• PASSAGE TO READ
- Opening Delimiter -
I, like so many other students in the field of Neuroscience, spent the vast majority of my graduate training studying neurons — the primary information transmitting cells of the brain. It is the intricate circuits of neurons in the brain that give rise to all animal behaviors — from very basic things like breathing, eating, and drinking, to the most complex human thoughts such as moral reasoning and falling in love.
But neurons are not the only cell type in the brain. Nor are they the only cells in the body that are responsible for shaping how we think, feel, and act. In recent years, my own personal scientific interest has mirrored that of the field of Neuroscience in general — turning attention towards another, often overlooked cell type in the brain — microglia.
The prefix ‘micro’ comes from the ancient Greek word for ‘small’. Microglia are the tiniest cells that reside within the brain. Santiago Ramon y Cajal (1852–1934), a Spanish pathologist who is widely considered to be the father of neuroscience, famously overlooked microglia, thinking they were unlikely to be of any important consequence. It was not until his student Pio del Rio-Hortega (1882–1945) that someone began to take notice of this tiny cell type. I am an incoming Assistant Professor at Boston College, and my lab will study microglia, their role in development, and their interactions with the gut microbiome — which is the topic of this blog post.
Microglia help to build the developing brain
Microglia are a kind of immune cell called a ‘macrophage’ which comes from the Greek for big (macro) eaters (phages). As such, their job is to “eat” things within the brain — mainly the debris of other cells. However, work in recent decades has shown that microglia also eat synapses, the connections between neurons, during their development, a process called pruning. This ‘pruning’ of synapses is critical to the proper wiring of neural connections during development.
What happens when microglial developmental pruning goes array?
Why is it so important that we understand the role of microglia in sculpting the brain?
- Closing Delimiter -
• GIVEN DATA
- Opening Delimiter -
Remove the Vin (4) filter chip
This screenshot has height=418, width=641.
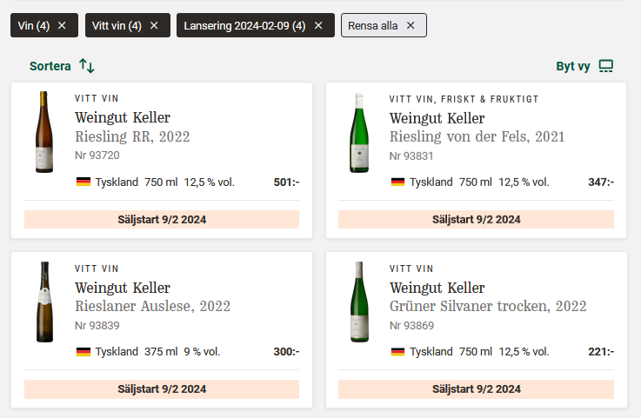[x=62, y=26]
- Closing Delimiter -
Repeat the passage of the microglia text exactly as it appears, starting at "But neurons are" and ending at "brain — microglia.".

• REPLY TO THE EXERCISE
But neurons are not the only cell type in the brain. Nor are they the only cells in the body that are responsible for shaping how we think, feel, and act. In recent years, my own personal scientific interest has mirrored that of the field of Neuroscience in general — turning attention towards another, often overlooked cell type in the brain — microglia.